The command buffer looks like this: I’ve removed some of the structure elements for brevity.

VkImageMemoryBarrier barrier;
barrier.oldLayout = VK_IMAGE_LAYOUT_UNDEFINED;
barrier.newLayout = VK_IMAGE_LAYOUT_COLOR_ATTACHMENT_OPTIMAL;

vkCmdPipelineBarrier(cmdBuf, VK_PIPELINE_STAGE_TOP_OF_PIPE_BIT, VK_PIPELINE_STAGE_TOP_OF_PIPE_BIT,
0, 0, NULL, 0, NULL, 1, &barrier);

// begin render pass
vkCmdBeginRenderPass(cmdBuf, &passBegin, VK_SUBPASS_CONTENTS_INLINE);

vkCmdBindPipeline(cmdBuf, VK_PIPELINE_BIND_POINT_GRAPHICS, m_pipeline);
vkCmdBindDescriptorSets(cmdBuf, VK_PIPELINE_BIND_POINT_GRAPHICS,
m_pipelineLayout, 0, 1, &m_descSet, 0, NULL);

// set viewport and scissor
vkCmdSetViewport(cmdBuf, 0, 1, &viewport);
vkCmdSetScissor(cmdBuf, 0, 1, &scissor);

VkDeviceSize offsets[1] = {0};
vkCmdBindVertexBuffers(cmdBuf, VERTEX_BUFFER_BIND_ID, 1, &m_vertices.buf, offsets);
vkCmdBindVertexBuffers(cmdBuf, INSTANCE_BUFFER_BIND_ID, 1, &m_instances.buf, offsets);
vkCmdBindIndexBuffer(cmdBuf, m_indexes.buf, 0, VK_INDEX_TYPE_UINT32);

vkCmdDrawIndexed(cmdBuf, 6 * 6, m_cubeCountm_cubeCountm_cubeCount, 0, 0, 0);
vkCmdEndRenderPass(cmdBuf);

VkImageMemoryBarrier barrier;
barrier.oldLayout = VK_IMAGE_LAYOUT_COLOR_ATTACHMENT_OPTIMAL;
barrier.newLayout = VK_IMAGE_LAYOUT_PRESENT_SRC_KHR;

barrier.image = m_buffers[m_currentBuffer].image;

vkCmdPipelineBarrier(cmdBuf, VK_PIPELINE_STAGE_ALL_COMMANDS_BIT,
VK_PIPELINE_STAGE_BOTTOM_OF_PIPE_BIT, 0, 0, NULL, 0,
NULL, 1, &barrier);

So what is wrong with this??

krOoze · August 15, 2016, 5:30am

Use CODE block (in advanced mode) for code listings. It’s horrible to read in plain text.

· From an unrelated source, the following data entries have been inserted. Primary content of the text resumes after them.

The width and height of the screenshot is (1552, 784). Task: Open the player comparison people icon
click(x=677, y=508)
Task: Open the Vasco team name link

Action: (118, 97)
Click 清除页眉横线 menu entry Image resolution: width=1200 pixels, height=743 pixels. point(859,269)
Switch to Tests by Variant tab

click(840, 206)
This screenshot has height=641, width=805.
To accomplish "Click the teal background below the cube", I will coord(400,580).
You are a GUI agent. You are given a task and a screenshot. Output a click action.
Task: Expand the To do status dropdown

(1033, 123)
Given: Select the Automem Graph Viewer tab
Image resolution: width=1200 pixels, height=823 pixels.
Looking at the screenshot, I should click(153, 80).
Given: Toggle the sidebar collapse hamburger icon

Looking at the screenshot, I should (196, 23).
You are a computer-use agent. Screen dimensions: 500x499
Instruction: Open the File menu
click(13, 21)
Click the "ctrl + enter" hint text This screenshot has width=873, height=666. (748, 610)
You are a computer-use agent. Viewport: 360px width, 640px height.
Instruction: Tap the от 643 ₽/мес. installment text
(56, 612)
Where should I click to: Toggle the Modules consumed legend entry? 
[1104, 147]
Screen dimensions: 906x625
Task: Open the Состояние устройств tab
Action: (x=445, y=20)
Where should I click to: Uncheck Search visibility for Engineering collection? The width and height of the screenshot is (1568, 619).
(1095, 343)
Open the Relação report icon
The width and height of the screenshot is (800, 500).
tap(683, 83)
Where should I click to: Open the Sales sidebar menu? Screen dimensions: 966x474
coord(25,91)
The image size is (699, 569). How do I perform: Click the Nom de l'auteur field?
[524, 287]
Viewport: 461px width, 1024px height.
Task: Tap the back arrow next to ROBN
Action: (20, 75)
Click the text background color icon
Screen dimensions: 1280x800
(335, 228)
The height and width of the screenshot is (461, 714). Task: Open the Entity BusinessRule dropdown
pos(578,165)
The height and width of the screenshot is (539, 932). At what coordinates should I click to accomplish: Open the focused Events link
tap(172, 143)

Barriers are not “optional”. There are just three programming elements, that do the same thing: Barriers, Events and Subpasses. I used the subpasses (only).

You should mostly use subpasses, because you must use them anyway to draw anything. I often seen in the early examples, that they supplied fake dependency and layout transitions to the subpass and then gone on to use barriers instead. Well, but why not use the subpass you already have for that, right??

krOoze · August 15, 2016, 5:46am

ad code: Your barriers are unnecessarily strict. You should use the clearer ALL_COMMANDS, when you want that meaning instead of TOP or BOTTOM. Oh my, how large is the m_cubeCount? Well, should work though — by eye I don’t see anything wrong with it function-wise.

I have AMD. Any chance to have the full project code, to try?

mgoodfel · August 15, 2016, 7:51am

You can find it at http://sea-of-memes.com/misc/vulkan-test-2016-08-13.zip

There’s a compiled version at the top (windows), and the VS 2015 project file is in the Vulkan/BuildWin directory. Excuse the mess – I’ve been working through the Demos/cube.c code and gradually putting together my own test cases. In the Vulkan/Source directory, you want TestCube.cpp and TestCube.h.

But… this may all be a wild goose chase. A friend installed the latest Radeon driver, since it said it supported Vulkan games, and saw his performance drop from 2000 fps or something down to 100 fps. He blamed my code, since I clearly didn’t have much experience with Vulkan. I upgraded the drivers on my 270x and saw the same slowdown, although not as much.

It didn’t occur to me to try some other Vulkan code, but I did that today. Sascha Willems demos are also 3-5 times slower on the Radeon 270X than on my NVidia 1060. The benchmarks out there are that the 1060 is like 88% faster, so this is wildly wrong.

I tried backing out the new display driver, but can’t seem to get back to the old performance, even with the old code. Radeon just doesn’t completely uninstall for some reason.

Anyway, I will continue to try and bring this code up to some kind of standard that I can use as a template. Any advice is welcome. But it doesn’t look like the problem is just with my code (although it was wrong.)

Thanks.